Es el profesional el que sabe cuántos kilos y en qué tiempo deberán bajarse. Generalmente, a la consulta llegan pacientes y dicen: "Quiero bajar cinco kilos en tres semanas".

Otros más audaces añaden: "Por si acaso, no me mandes ejercicios, porque no tengo tiempo". Entonces mi respuesta es: "¿Le dirías al oncólogo que en el tratamiento no se te caiga el cabello?" Hay situaciones que son inherentes a cada tratamiento, y en el adelgazamiento, la actividad física es el 50% del mismo.

También hay los que creen que adelgazar es algo mágico y que la Internet es la escuela de medicina o la de nutrición. Cuando les empiezas a dar la explicación de lo que deberán hacer, te dicen: "Yo haré el tratamiento, pero mi vinito o mis tragos de fin de semana no me los quitas".

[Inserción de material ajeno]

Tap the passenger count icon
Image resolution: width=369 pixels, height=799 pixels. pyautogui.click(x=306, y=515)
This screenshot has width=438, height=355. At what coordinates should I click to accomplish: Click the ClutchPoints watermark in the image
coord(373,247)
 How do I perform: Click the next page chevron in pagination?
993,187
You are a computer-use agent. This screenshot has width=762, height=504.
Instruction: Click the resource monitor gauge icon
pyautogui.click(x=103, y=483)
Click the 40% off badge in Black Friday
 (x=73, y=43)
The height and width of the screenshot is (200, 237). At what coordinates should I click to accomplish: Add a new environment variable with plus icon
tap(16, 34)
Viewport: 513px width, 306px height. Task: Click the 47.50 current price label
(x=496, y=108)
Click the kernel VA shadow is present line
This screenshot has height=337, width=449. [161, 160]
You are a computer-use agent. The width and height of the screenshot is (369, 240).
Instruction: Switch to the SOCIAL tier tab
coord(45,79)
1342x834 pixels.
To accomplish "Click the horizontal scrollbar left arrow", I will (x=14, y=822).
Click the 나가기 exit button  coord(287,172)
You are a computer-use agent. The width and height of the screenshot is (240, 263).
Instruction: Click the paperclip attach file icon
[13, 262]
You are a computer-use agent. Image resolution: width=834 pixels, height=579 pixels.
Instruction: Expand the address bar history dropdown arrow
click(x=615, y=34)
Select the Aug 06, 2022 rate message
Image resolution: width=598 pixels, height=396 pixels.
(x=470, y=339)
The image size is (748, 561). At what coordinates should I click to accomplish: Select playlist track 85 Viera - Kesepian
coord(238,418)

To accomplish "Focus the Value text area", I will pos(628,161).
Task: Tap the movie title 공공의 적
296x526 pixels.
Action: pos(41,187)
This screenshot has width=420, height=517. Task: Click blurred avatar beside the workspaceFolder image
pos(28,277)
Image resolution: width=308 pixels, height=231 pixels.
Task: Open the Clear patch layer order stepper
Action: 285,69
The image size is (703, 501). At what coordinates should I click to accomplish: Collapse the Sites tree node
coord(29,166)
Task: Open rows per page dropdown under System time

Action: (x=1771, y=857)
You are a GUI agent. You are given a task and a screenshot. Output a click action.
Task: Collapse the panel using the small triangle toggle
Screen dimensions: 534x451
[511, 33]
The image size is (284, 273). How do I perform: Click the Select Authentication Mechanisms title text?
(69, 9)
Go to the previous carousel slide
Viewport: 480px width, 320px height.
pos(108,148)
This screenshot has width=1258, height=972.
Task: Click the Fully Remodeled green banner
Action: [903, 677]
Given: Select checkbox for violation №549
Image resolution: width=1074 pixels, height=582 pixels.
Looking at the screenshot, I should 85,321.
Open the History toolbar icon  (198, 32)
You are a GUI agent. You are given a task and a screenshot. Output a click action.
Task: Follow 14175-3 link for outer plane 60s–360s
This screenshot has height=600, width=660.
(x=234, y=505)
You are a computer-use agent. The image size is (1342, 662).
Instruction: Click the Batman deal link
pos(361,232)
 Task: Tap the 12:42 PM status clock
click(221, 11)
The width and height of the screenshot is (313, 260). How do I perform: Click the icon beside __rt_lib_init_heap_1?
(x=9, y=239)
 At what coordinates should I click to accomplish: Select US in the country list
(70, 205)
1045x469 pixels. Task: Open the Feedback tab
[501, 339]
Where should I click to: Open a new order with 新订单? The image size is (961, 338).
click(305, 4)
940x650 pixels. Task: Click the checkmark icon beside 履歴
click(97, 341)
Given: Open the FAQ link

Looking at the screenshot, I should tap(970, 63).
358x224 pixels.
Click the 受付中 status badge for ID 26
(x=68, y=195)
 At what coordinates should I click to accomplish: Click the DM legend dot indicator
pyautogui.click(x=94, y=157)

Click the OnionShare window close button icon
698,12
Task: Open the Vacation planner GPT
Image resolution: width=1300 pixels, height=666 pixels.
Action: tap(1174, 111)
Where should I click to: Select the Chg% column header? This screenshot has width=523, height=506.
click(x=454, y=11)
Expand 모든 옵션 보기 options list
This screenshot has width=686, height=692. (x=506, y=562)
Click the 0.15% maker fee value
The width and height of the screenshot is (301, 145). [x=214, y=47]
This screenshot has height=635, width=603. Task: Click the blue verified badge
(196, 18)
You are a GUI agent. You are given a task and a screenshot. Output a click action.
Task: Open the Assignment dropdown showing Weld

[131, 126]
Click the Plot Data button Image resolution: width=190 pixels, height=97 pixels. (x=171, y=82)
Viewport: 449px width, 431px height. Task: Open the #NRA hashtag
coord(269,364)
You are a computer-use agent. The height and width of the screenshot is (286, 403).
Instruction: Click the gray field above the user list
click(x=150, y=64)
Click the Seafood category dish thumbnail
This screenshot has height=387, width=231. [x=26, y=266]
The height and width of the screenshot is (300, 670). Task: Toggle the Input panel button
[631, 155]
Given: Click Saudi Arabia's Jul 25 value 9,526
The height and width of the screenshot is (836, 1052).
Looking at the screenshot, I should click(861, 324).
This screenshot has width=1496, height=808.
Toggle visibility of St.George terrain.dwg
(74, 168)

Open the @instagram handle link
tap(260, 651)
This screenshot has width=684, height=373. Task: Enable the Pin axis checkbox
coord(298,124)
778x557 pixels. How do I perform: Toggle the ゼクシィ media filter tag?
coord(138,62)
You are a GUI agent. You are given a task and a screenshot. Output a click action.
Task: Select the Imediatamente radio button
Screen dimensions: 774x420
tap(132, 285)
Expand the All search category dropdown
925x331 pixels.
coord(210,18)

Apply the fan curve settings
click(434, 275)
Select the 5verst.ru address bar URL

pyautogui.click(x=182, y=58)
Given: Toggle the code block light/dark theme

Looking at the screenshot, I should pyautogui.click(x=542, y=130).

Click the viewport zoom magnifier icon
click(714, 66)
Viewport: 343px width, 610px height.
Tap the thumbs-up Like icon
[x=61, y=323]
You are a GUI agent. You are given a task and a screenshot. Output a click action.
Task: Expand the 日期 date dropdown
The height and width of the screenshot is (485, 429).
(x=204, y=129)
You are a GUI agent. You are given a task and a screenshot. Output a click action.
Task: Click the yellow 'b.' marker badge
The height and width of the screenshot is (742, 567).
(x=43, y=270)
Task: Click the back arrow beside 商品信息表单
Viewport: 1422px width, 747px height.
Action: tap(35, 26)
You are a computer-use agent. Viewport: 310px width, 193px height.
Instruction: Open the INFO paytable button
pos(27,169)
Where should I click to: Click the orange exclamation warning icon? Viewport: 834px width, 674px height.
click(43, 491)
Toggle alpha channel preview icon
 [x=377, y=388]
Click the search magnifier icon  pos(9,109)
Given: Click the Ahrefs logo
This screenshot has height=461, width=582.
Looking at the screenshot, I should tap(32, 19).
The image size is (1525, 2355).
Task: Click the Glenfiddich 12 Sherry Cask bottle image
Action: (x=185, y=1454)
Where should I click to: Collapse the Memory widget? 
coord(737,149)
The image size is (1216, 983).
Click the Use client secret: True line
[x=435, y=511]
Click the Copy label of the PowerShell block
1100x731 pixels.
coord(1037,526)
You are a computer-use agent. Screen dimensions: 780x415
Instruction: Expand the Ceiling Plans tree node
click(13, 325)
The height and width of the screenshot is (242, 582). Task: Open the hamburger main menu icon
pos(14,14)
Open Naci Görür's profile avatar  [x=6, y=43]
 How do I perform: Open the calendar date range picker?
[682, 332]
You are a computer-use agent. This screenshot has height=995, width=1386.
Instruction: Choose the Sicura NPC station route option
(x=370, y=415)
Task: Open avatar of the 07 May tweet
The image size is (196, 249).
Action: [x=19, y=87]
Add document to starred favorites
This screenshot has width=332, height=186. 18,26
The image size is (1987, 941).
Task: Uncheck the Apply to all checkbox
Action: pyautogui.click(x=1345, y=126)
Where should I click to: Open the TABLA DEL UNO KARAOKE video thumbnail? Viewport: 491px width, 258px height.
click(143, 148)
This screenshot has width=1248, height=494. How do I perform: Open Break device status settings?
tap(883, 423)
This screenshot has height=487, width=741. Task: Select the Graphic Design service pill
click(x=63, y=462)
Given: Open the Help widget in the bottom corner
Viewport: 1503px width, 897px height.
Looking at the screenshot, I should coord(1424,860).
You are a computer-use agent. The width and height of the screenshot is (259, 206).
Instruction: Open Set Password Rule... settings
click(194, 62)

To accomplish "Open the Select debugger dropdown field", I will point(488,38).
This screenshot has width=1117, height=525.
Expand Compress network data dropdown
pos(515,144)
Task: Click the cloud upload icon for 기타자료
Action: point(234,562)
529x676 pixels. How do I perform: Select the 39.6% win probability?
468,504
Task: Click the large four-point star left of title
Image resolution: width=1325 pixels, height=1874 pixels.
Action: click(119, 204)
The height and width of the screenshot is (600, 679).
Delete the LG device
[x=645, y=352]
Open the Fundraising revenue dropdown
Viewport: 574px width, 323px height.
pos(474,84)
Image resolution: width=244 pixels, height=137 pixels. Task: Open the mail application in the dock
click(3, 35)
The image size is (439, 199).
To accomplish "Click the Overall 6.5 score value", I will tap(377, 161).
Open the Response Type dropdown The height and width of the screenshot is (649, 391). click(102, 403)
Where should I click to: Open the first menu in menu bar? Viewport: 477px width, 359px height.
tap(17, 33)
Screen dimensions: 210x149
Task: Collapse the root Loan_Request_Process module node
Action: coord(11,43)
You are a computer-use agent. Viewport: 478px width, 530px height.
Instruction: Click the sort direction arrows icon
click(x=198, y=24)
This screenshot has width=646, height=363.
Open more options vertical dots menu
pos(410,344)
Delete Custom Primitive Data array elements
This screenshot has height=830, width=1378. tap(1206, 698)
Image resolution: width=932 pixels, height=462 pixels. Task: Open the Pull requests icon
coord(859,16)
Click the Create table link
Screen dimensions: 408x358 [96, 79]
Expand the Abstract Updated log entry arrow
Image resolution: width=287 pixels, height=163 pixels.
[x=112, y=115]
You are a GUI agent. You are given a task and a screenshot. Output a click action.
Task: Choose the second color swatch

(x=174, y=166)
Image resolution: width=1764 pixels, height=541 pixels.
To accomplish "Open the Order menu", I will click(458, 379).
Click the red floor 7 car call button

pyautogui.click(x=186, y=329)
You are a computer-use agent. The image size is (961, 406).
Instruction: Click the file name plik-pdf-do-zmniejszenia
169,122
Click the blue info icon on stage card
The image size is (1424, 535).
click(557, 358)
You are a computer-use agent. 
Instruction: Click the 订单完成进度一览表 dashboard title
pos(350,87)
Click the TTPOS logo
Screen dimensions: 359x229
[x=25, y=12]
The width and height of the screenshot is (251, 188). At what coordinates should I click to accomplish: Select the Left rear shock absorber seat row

Sin embargo, hay otros puntos que debemos tomar en cuenta:

Antes de iniciar un régimen de adelgazamiento es importante una evaluación con exámenes que incluyan colesterol total y fracción (HDL, LDL), triglicéridos, ácido úrico, glucosa, etc. Esta información cruzada con la obtenida en las medidas antropométricas (peso, talla, % de grasa, contorno de cintura y cadera, entre otros) y la misma historia clínica nos ayudarán a tener los objetivos claros del tratamiento y hacia dónde debemos dirigir el mismo.

Debemos explicarles también que el adelgazamiento no es igual a los 20 años que a los 40, pues cada etapa de vida tiene necesidades y un futuro que debemos resguardar. Es decir, una joven de 20 años está formando aún sus huesos o, por lo menos, está llenando el almacén con calcio, mientras que una mujer de 40 está cerca de la menopausia, está perdiendo y no formando hueso, aumenta grasa a nivel del abdomen, de tal manera que en ambos casos no puedo olvidar las necesidades de una dieta equilibrada.

Y este punto es uno de los que más me gusta escribir y hablar: la gran mayoría de personas confía en la balanza y, aunque esto sea decepcionante, la balanza no me sirve de nada más que de un dato (que es el peso) y que, a partir de él, obtendremos no el Índice de Masa Corporal (IMC) sino un indicador más importante que es la composición corporal en donde evaluamos la grasa que hay contenida en el cuerpo. Así que mucho más importante que pesarse en la balanza es medir cuánta grasa he perdido.

En el adelgazamiento no hay magias, no hay milagros ni nada que se le parezca. Solo hay un arduo trabajo, paciencia y, por encima de todo, ganas de aprender a alimentarse bien, mejorar la actividad física, pero, especialmente, las ganas de aprender a vivir. Esta es la fórmula que resulta exitosa.